А вот что писал о Сталине наш “шестидесятник” Владимир Алексеевич Со­лоухин:

“Как ни странно, в сердцах русских эмигрантов, относящихся к СССР су­губо враждебно, победа СССР вызвала волну патриотизма. Победил СССР, но победил и русский народ, победила Россия. Кстати сказать, это словеч­ко — “Россия” — применительно к государству стало звучать всё чаще и чаще. И вовсе не случайно один из русских эмигрантов бросил в лицо французам четверостишие, исполненное национальной гордости:

Молитесь, толстые прелаты,

Мадонне розовой своей.

Молитесь, русские солдаты

Уже седлают лошадей.

Сейчас уже не удастся установить степень искренности либо степень хо­лодного рассудка и хитрости в действиях Сталина, но совершенно очевидно, что эти действия носили реставрационный характер. Сталин решил напомнить русским, что они великий народ. Причём его действия в этом направлении можно даже нумеровать. Во-первых, он напомнил народу о его великих пред­ках. Большевики двадцатых — начала тридцатых годов уничтожили памятники Скобелеву и Багратиону, ворошили их и царские могилы, а тут вдруг зазвуча­ло: “Пусть вдохновляет вас... мужественный образ наших великих предков — Александра Невского, Дмитрия Донского, Кузьмы Минина, Дмитрия Пожар­ского, Александра Суворова, Михаила Кутузова!..” Можно ли представить се­бе военачальников первых лет революции — Троцкого, Якира, Тухачевского — с орденами Александра Невского на груди?!

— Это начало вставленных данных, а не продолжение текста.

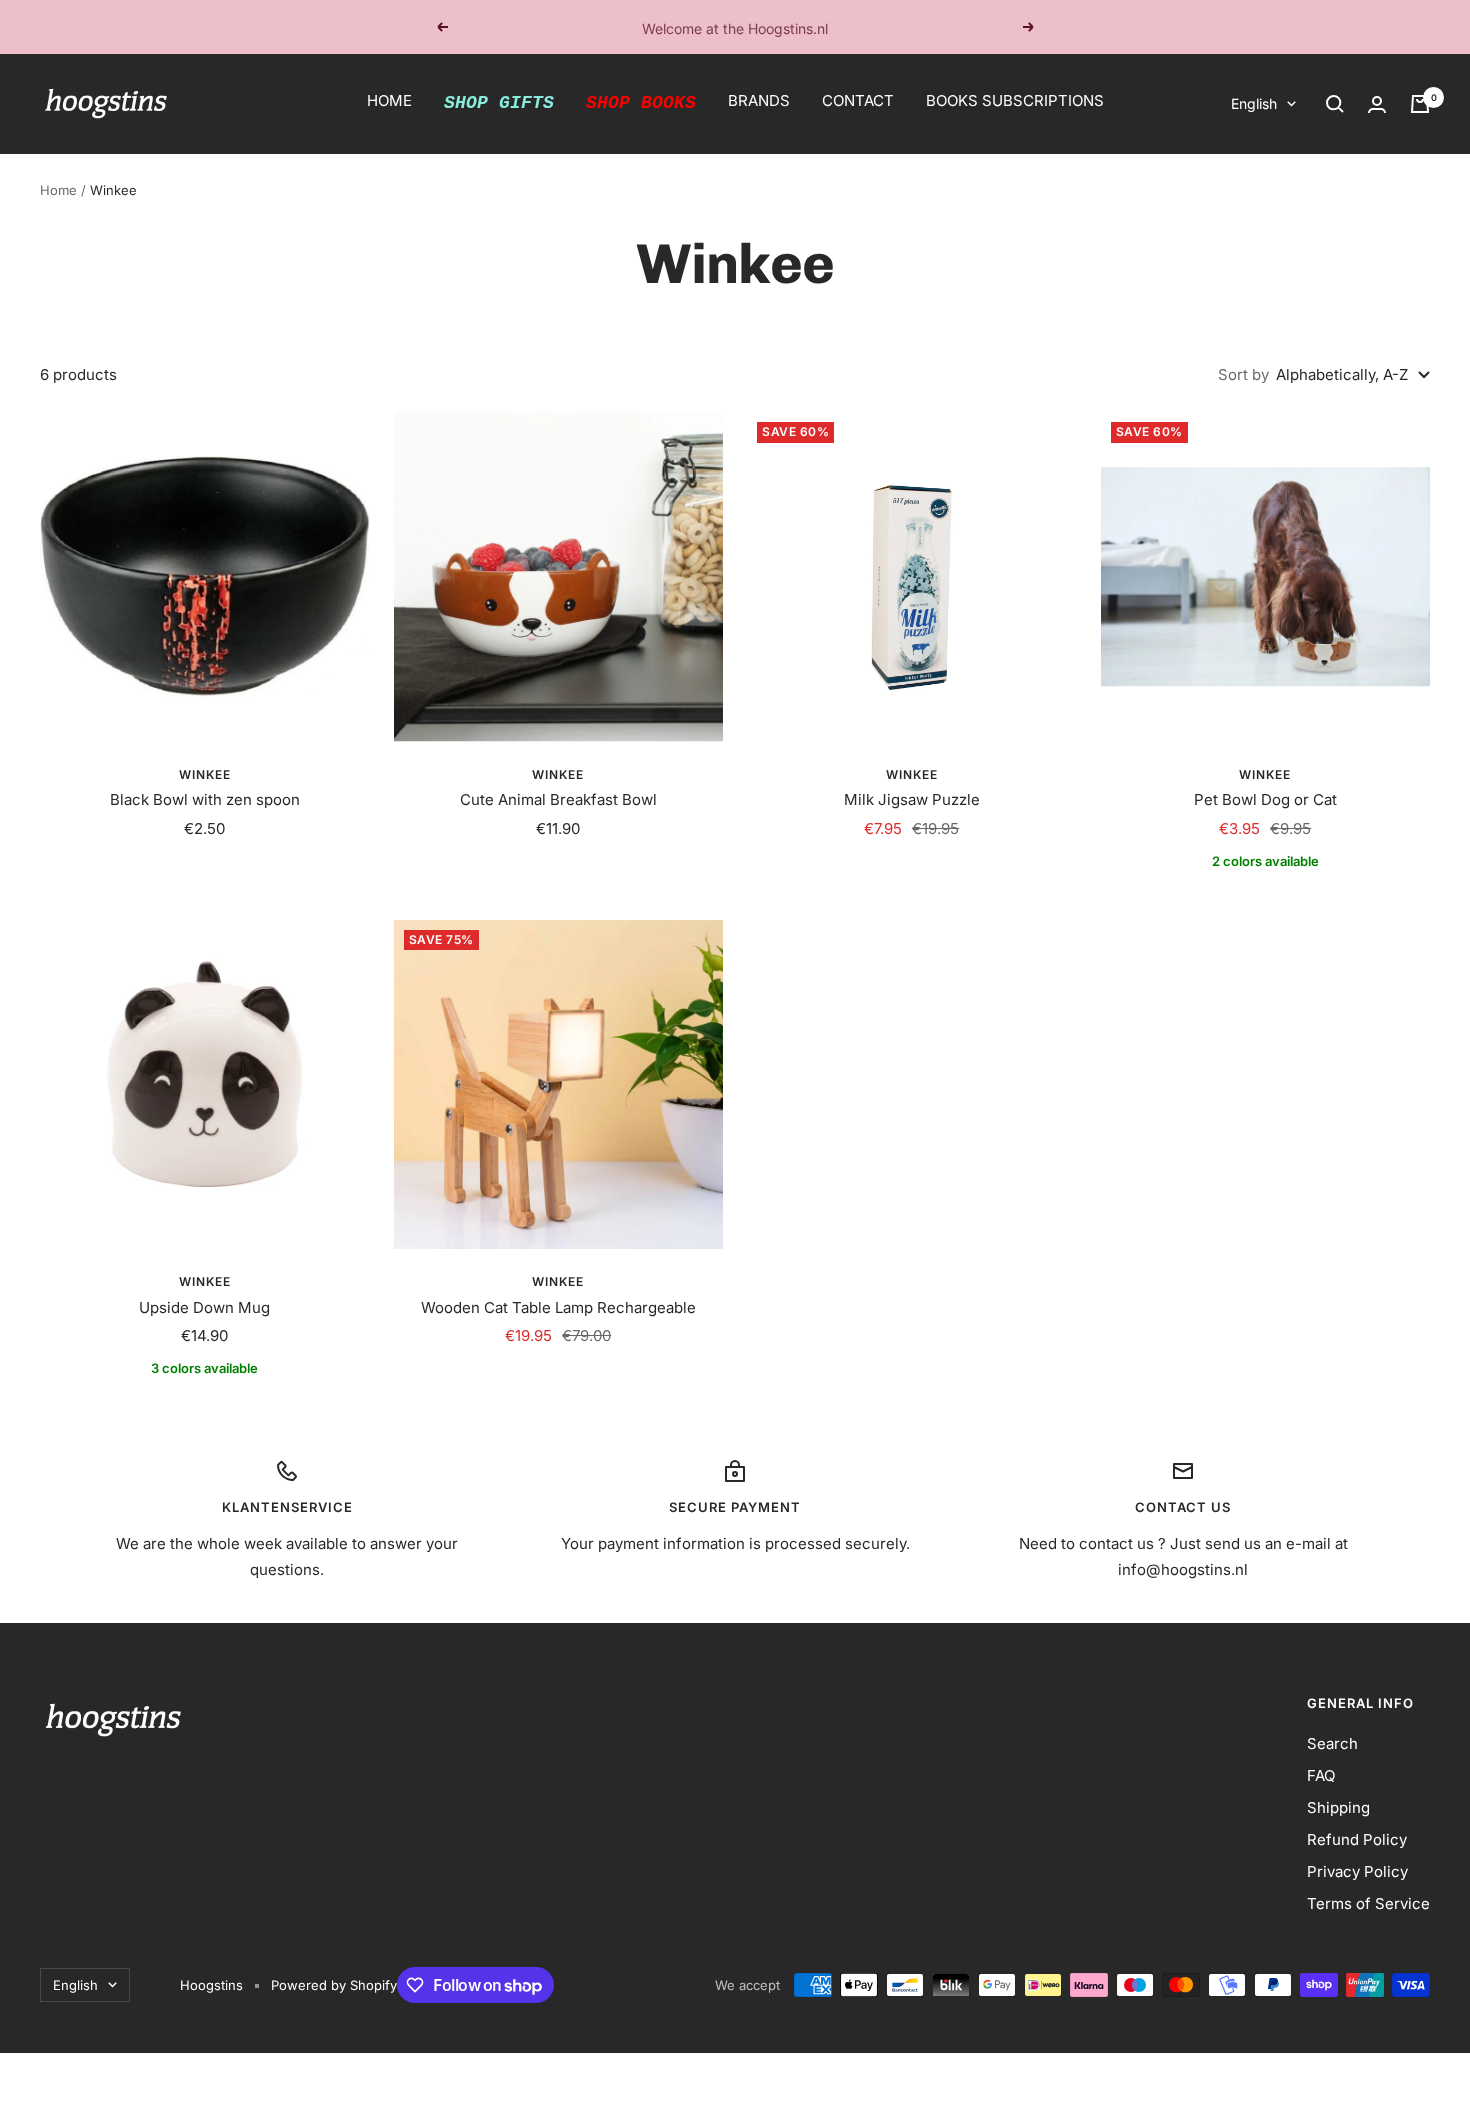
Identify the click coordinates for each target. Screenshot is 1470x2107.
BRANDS (759, 100)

Вторым шагом были погоны. До этого слово “погоны” было ругательным словом, не говоря уж о слове “золотопогонник”. В один день вся армия, от рядовых до маршалов, оказалась в погонах. Командиров и комиссаров (кстати сказать, вскоре упразднённых) стали называть офицерами. Помню, как впервые я услышал команду (вошёл в комнату для занятий командир пол­ка): “Встать! Товарищи офицеры!” Прозвучало как гром среди ясного неба, но все приняли это как должное и, по-моему, даже с радостью.